SERAVEZZA , Come si arriva
IN AUTOSTRADA: Da Genova, Autostrada A12 direzione Sud uscita Versilia; da Milano Autostrada A1 e A15 fino a La Spezia, poi A12 direzione sud uscita Versilia; da Firenze Autostrada A11 fino a Lucca, poi Bretella autostradale per Viareggio; da Roma Autostrada A1 fino a Firenze, poi A11 uscita Versilia. Dal casello Versilia proseguire in direzione Seravezza
IN TRENO: Stazione Ferroviarie di Forte dei Marmi- Querceta- Seravezza.. I treni a lunga percorrenza sostano a Viareggio. Orari sul sito www.trenitalia.it
IN AEREO: Aeroporto Galileo Galilei di Pisa, 50 km
IN BUS: Servizio CLAP da Pietrasanta e Massa
MERCATO SETTIMANALE: Seravezza : lunedì, Querceta, sabato

Posto alla confluenza del torrente Vezza con quello del Serra, circondato dalla catena delle Alpi Apuane con gli importanti bacini marmiferi della Ceragiola, Cappella e del Monte Altissimo, Seravezza dista appena 6km dal mare.

Cenni Storici
Le sue origini risalgono al sec .XI, quando iniziò l’attività estrattiva di ferro e marmo, e le cave diventarono meta di artisti come Michelangelo, Gianbologna, Vasari. Essendo vicina a Pietrasanta, Cosimo I vi costruì un palazzo per seguire queste attività.

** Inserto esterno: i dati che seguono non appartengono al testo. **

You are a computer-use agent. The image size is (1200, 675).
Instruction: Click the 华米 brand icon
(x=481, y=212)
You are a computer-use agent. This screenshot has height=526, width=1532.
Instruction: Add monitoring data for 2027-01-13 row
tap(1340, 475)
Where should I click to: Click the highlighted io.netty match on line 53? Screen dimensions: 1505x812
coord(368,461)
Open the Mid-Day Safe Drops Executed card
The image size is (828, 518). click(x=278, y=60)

La sua storia è quindi sempre stata legata alla lavorazione del ferro e all’escavazione del marmo, con fasi di sviluppo e crisi. Ulteriore impulso venne da imprenditori stranieri, come il francese Henraux, che fondò nel 1820 una società di esportazione di marmi. Seravezza iniziò così a caratterizzarsi nell’escavazione e nella lavorazione grezza del marmo, mentre Pietrasanta si specializzò nella lavorazione artistica.

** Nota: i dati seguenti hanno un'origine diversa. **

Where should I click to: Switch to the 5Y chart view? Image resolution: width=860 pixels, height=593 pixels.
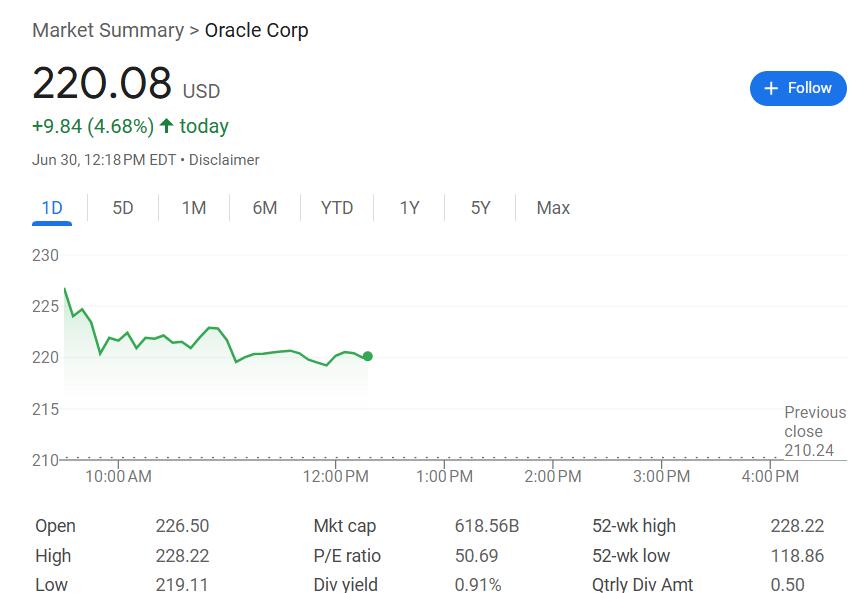480,208
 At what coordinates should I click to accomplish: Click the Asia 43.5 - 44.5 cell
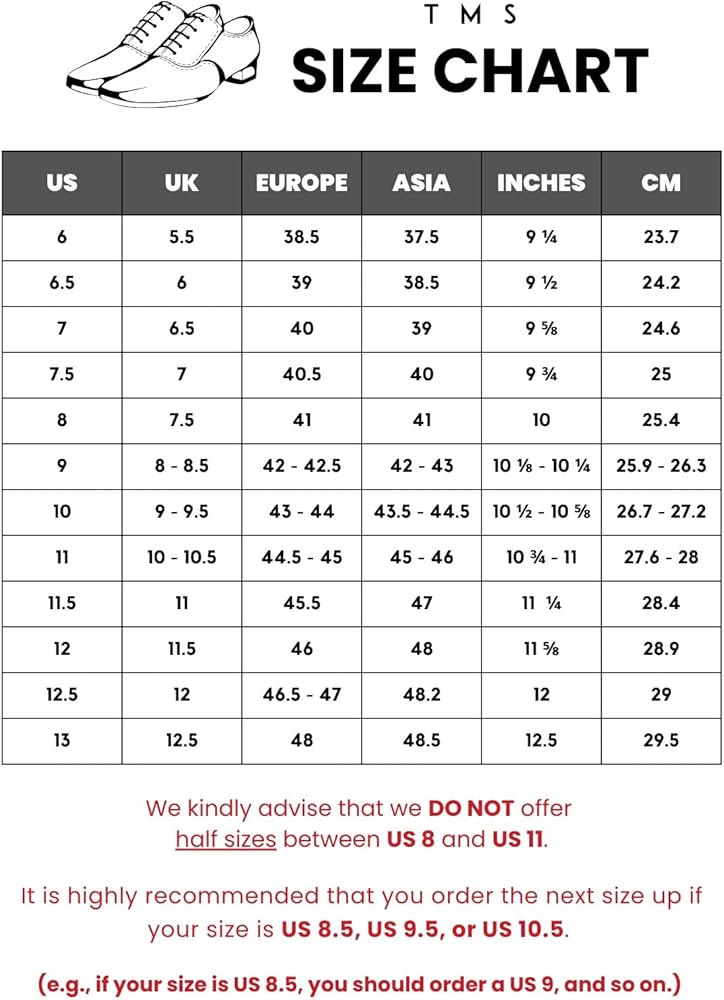pos(421,511)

Durante la Guerra, Seravezza diventò per mesi il fronte della linea gotica, soffrendo danni e distruzioni gravissime.

Monumenti ed Eventi
Il suo monumento più importante è Palazzo Mediceo, costruito nel 1565 sulla sponda sinistra del Vezza dal giovane Buontalenti su volontà di Cosimo I de Medici. Il maestoso edificio in marmo e bugnato ospitò Medici e Lorena, oltre a famiglie di nobili che da lì si recavano sulla spiaggia di Forte dei Marmi.
Oggi il palazzo è sede di Biblioteca Comunale, Archivio Storico e di importanti esposizioni di arte, mostre mercato come “Enolia” (rassegna dell’olio d’oliva e dei prodotti tipici),oltre che del Museo del Lavoro e delle Tradizioni Popolari della Versilia, che ospita un’ampia sezione dedicata alla estrazione e lavorazione di ferro e marmo, nonché una originale collezione di maestà religiose (le “marginette”), collocate lungo i percorsi montani.
Fervore religioso che rivive ogni anno con la solenne Via Crucis del Venerdì Santo e l’antichissima Fiera di S. Lorenzo (10 agosto).

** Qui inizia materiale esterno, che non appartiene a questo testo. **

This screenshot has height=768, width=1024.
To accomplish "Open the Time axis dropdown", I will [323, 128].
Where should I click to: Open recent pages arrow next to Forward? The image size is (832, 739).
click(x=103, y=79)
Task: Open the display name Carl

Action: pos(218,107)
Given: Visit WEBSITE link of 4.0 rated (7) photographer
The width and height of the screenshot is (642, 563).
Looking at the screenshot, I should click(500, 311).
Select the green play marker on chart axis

Concerti e mostre si svolgono anche a Villa Henraux, del sec. XIX in stile liberty. Da non perdere invece a Querceta, preceduto da un lungo e coreografico corteo storico, la corsa dei ciuchi o “Palio dei Micci”, cavalcati da fantini contradaioli che si contendono l’ambito Palio dopo sei giri di campo (prima domenica di maggio).

A parte il Duomo di San Lorenzo, il paese non offre attrattive artistiche, mentre nei dintorni vale la pena salire fino ad Azzano per vedere la Pieve della Cappella o di San Martino, in stile romanico, il cui porticato (di cui rimane l’arcata destra) e rosone pare siano opera di Michelangelo salito alla ricerca di marmi per il Vaticano.